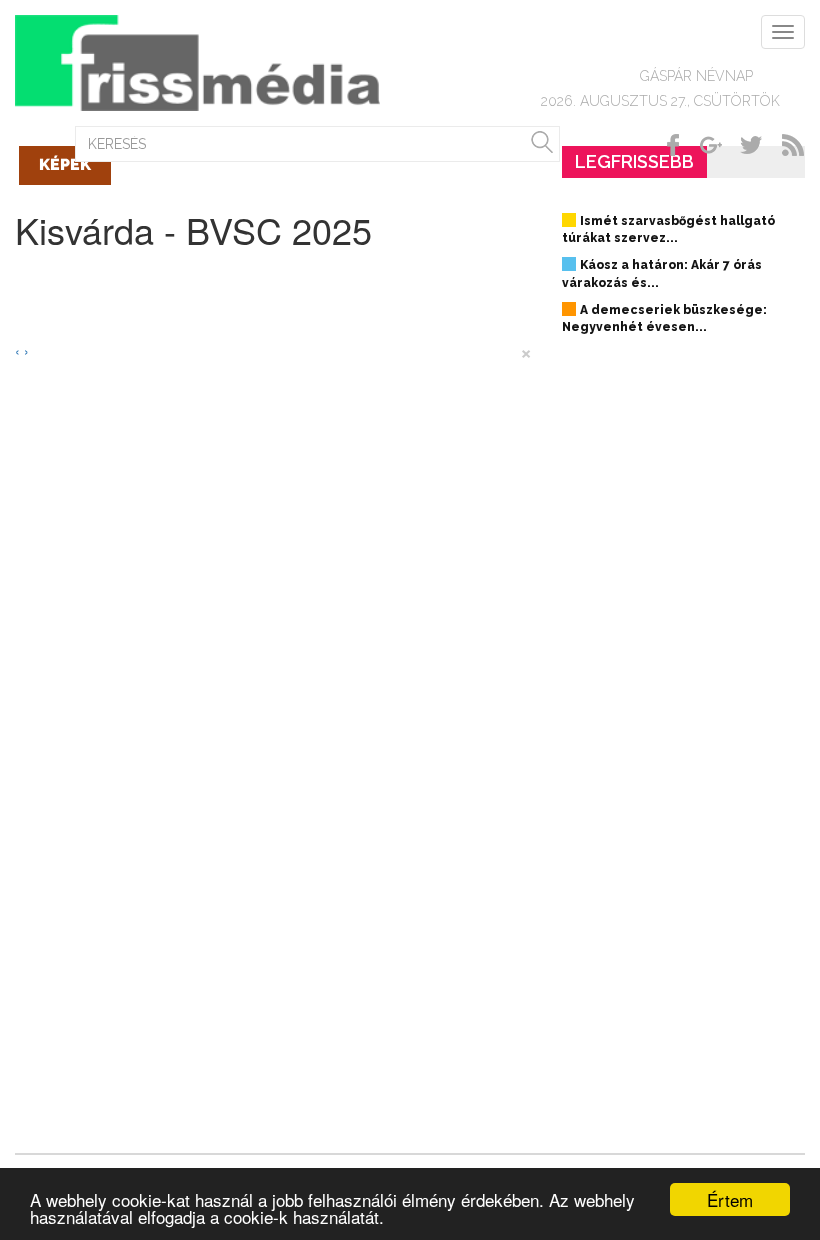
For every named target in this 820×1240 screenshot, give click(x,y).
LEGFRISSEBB (634, 161)
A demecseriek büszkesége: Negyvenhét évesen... (664, 318)
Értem (730, 1199)
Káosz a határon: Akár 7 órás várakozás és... (662, 273)
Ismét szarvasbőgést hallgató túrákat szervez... (668, 229)
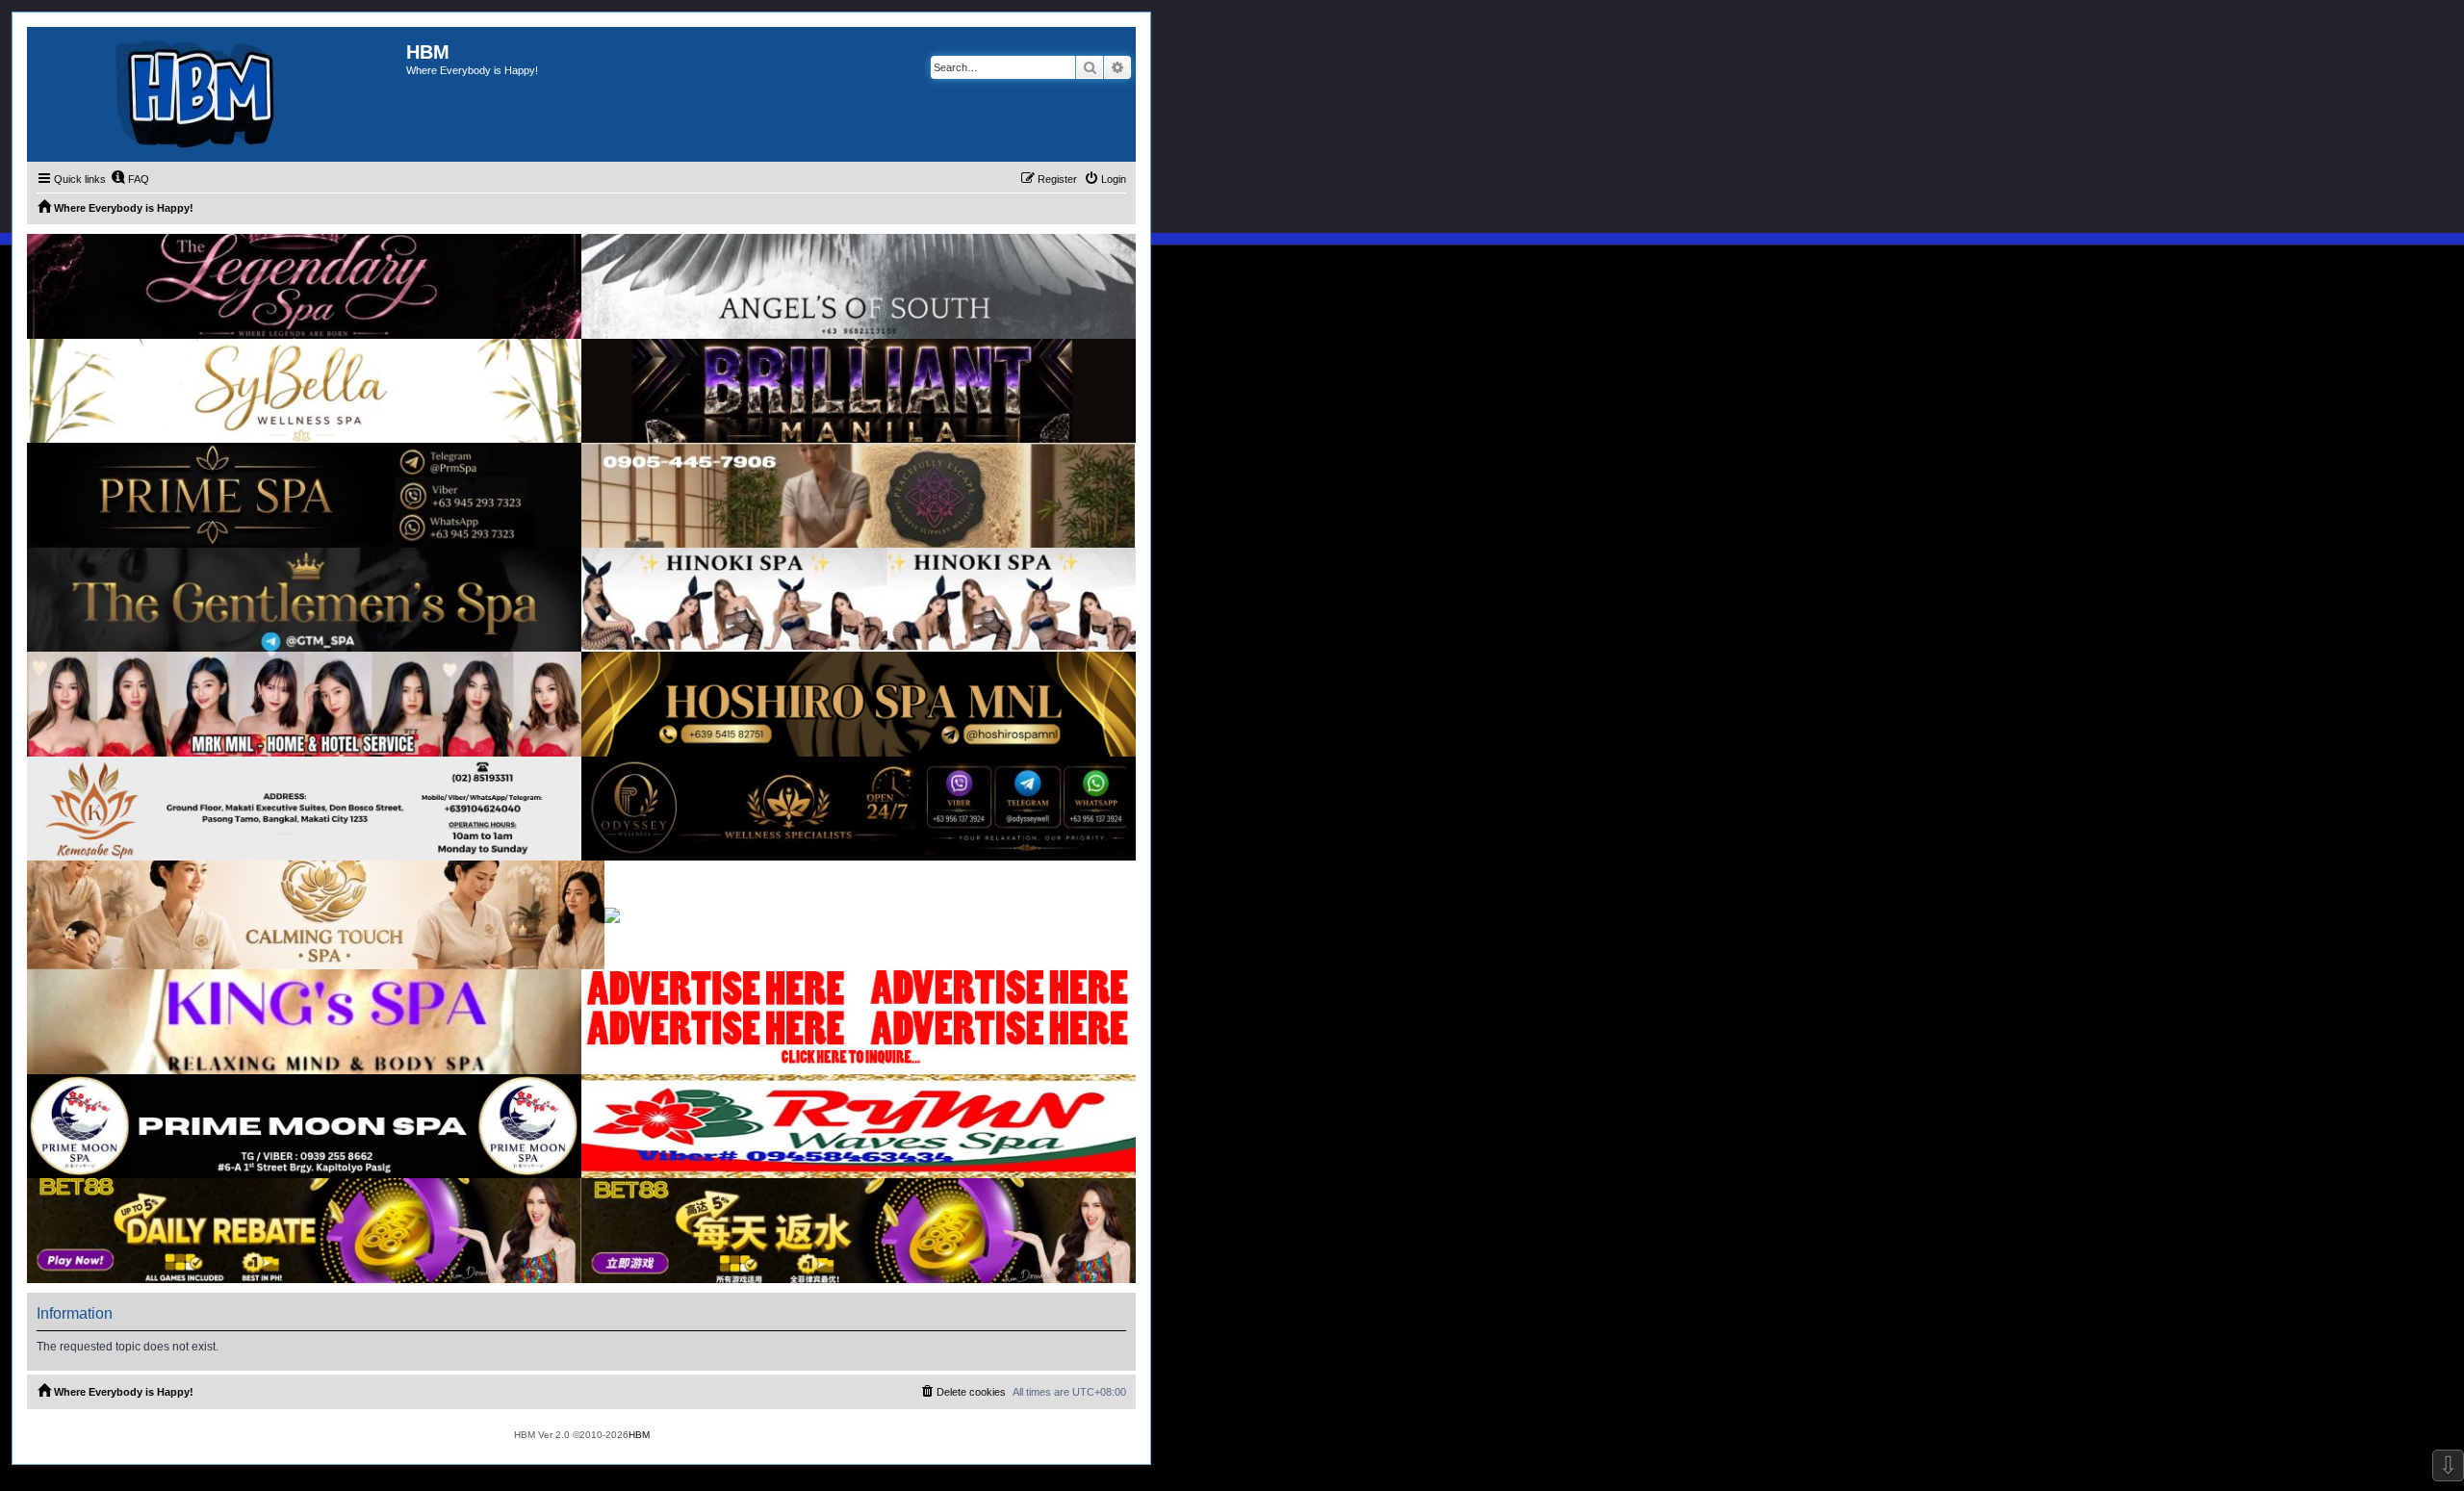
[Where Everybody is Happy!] (216, 94)
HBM (639, 1434)
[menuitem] (130, 179)
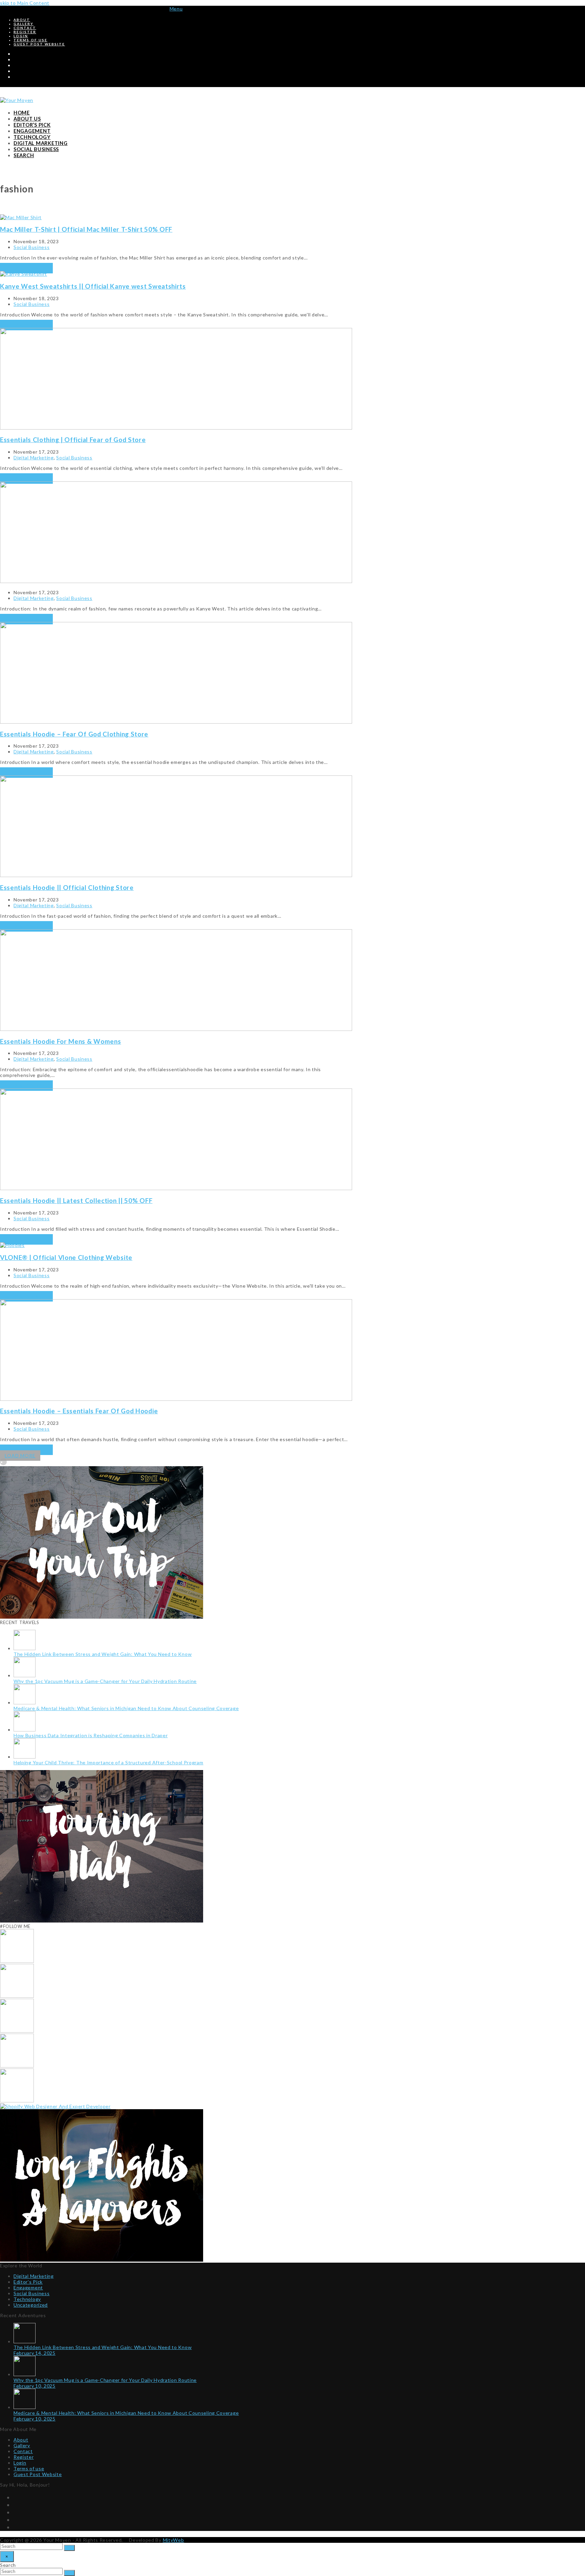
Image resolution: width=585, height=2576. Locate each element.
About (21, 2440)
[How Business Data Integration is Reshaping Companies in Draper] (17, 2066)
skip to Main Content (24, 3)
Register (24, 2457)
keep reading (26, 268)
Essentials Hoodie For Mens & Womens (60, 1041)
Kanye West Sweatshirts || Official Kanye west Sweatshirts (93, 286)
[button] (176, 9)
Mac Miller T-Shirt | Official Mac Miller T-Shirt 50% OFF (86, 229)
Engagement (28, 2287)
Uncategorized (31, 2305)
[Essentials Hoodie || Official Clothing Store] (176, 875)
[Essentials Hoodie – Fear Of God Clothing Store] (176, 722)
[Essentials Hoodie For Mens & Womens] (176, 1029)
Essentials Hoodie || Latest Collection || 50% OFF (76, 1200)
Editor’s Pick (28, 2282)
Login (20, 2463)
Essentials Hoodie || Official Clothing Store (67, 887)
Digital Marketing (34, 457)
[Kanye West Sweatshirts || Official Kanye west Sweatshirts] (23, 274)
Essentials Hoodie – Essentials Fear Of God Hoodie (79, 1411)
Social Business (32, 247)
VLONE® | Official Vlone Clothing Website (66, 1257)
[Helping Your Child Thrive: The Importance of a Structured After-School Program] (17, 2100)
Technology (27, 2299)
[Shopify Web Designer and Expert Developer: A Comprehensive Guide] (55, 2106)
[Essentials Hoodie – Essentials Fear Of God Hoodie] (176, 1399)
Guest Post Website (38, 2474)
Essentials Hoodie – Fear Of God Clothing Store (74, 734)
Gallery (22, 2445)
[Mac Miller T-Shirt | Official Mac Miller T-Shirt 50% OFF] (21, 217)
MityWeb (173, 2540)
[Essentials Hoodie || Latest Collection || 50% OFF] (176, 1188)
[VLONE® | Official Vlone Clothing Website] (12, 1245)
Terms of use (29, 2468)
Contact (23, 2451)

==*==

• [EXERCISE PROMPT] Your answer should consist of copies of the lines above that include the string "Fear".

• [SOLUTION TO THIS PROBLEM]
[Essentials Hoodie – Fear Of God Clothing Store] (176, 722)
Essentials Hoodie – Essentials Fear Of God Hoodie (79, 1411)
[Essentials Hoodie – Essentials Fear Of God Hoodie] (176, 1399)
Essentials Hoodie – Fear Of God Clothing Store (74, 734)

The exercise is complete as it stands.